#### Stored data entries
((
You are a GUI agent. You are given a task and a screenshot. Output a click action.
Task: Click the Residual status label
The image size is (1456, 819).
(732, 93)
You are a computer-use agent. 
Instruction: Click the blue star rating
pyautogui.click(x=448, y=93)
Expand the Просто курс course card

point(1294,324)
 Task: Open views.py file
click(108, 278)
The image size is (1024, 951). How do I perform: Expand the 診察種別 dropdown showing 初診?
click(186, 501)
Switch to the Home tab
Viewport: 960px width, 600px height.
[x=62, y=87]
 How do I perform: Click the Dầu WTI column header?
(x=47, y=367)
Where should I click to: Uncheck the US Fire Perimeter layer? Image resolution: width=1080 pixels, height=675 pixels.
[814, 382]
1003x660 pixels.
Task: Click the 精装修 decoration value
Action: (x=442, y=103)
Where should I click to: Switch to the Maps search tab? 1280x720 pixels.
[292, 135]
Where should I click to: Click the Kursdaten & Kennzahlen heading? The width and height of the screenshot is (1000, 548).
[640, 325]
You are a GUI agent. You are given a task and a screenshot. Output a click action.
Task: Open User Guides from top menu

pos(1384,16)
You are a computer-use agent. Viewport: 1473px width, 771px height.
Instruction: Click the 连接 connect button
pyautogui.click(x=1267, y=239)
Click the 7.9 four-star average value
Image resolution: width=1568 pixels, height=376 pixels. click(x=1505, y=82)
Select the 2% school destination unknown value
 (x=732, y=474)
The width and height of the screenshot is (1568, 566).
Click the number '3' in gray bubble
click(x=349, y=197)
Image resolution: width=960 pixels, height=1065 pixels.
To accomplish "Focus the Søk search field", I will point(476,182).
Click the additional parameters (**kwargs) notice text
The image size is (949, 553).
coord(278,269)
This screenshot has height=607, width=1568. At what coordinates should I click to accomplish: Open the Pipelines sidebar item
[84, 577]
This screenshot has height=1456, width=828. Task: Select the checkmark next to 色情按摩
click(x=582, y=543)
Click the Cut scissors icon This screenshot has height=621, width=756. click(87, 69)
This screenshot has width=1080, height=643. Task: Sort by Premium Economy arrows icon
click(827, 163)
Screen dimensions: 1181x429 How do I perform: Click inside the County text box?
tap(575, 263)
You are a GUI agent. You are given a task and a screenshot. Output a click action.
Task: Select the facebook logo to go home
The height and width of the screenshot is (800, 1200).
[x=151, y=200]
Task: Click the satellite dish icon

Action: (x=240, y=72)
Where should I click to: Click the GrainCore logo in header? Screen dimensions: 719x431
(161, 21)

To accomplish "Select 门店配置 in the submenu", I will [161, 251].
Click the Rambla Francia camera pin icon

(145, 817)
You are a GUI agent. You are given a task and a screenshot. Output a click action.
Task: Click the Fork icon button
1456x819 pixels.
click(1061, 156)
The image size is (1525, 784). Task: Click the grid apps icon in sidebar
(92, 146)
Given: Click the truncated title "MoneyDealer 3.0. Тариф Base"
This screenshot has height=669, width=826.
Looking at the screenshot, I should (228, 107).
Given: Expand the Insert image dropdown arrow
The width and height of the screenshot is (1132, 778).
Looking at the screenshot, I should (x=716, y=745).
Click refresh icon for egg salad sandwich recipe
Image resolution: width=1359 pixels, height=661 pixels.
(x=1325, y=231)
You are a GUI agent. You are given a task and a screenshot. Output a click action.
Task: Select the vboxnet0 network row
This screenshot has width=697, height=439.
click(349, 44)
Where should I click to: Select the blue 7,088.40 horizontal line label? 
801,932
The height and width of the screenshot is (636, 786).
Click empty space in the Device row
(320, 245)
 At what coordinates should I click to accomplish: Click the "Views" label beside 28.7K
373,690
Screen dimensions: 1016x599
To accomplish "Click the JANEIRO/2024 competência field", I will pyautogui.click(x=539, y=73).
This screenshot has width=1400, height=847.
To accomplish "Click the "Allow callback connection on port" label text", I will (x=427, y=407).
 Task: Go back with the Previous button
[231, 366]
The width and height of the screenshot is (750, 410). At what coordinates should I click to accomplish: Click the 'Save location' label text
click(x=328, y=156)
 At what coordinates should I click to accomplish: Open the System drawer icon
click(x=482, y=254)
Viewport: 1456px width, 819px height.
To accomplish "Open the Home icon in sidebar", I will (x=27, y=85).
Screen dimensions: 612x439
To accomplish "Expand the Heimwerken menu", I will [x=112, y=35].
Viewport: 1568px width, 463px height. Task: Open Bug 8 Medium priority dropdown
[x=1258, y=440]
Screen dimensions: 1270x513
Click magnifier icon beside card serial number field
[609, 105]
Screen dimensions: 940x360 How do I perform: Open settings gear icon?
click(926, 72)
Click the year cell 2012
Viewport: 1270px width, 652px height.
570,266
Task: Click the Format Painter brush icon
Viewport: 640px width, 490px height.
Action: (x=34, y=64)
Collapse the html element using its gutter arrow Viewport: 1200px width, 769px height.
))
#### WHAT YOU NEED TO DO
Beginning with the line that has "Screen dimensions: 1270x513", set down each line through the last one above, exactly, and nothing else.

#### EXERCISE SOLUTION
Screen dimensions: 1270x513
Click magnifier icon beside card serial number field
[609, 105]
Screen dimensions: 940x360 How do I perform: Open settings gear icon?
click(926, 72)
Click the year cell 2012
Viewport: 1270px width, 652px height.
570,266
Task: Click the Format Painter brush icon
Viewport: 640px width, 490px height.
Action: (x=34, y=64)
Collapse the html element using its gutter arrow Viewport: 1200px width, 769px height.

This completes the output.